Hey guys!
Got a question! Is there an way to set open file(nofile) to unlimited permanently? If so, is it recommended?
I was only able to set the max number of processes(nproc) value to unlimited in the /etc/security/limits.conf configuration file, but I couldn't set the same value to open file(nofile).
username hard nofile 1024000
username soft nofile 512000
username hard nproc unlimited
username soft nproc unlimited
Thanks in advance.
You need to restart the user session to load the new values. Also, the recomendation is to use the drop in folder /etc/security/limits.d instead of modifying the limits.conf directly.
You need to restart the user session to load the new values. Also, the recomendation is to use the drop in folder /etc/security/limits.d instead of modifying the limits.conf directly.

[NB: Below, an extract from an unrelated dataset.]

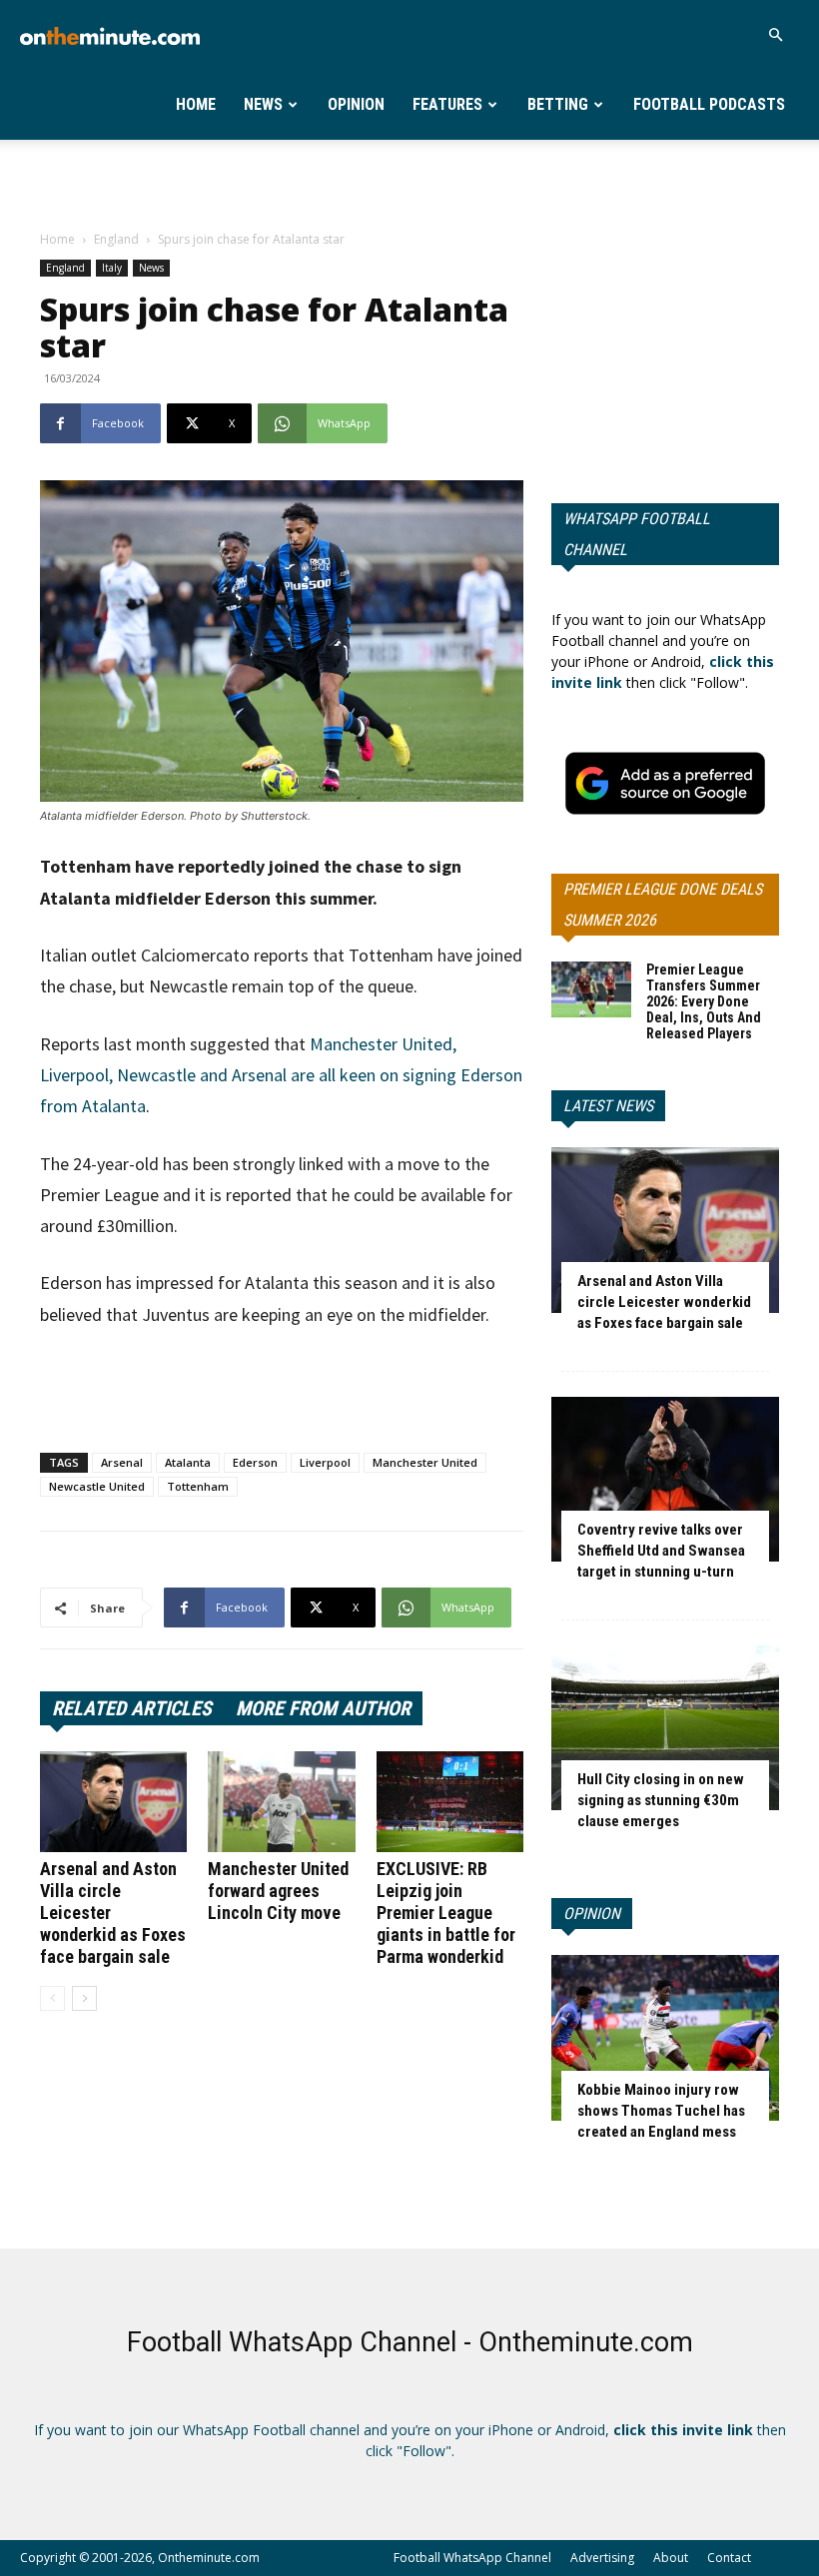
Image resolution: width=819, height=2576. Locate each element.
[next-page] (84, 1998)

Is there an way to set open file(nofile) to unlimited permanently? If so, is it recommended?
Hey, @jrios!
From the limits.conf(5) manual:
All items support the values -1, unlimited or infinity indicating no
limit, except for priority and nice.
However, session limits set for number of open files by pam_limits.so can never override the /proc/sys/fs/file-max kernel setting which is calculated dynamically, based on the estimated system capacity.
Theoretically, you are on the safe side even if you set your hard limit to -1, but it wouldn't hurt to make it a fraction of what file-max is set to, depending on how many concurrent users you need to support.
(Useless trivia: on a 4-core, SMT, 32GB RAM, x86_64 RHEL7 workstation system running kernel version 3.10.0, file-max is 3233400.)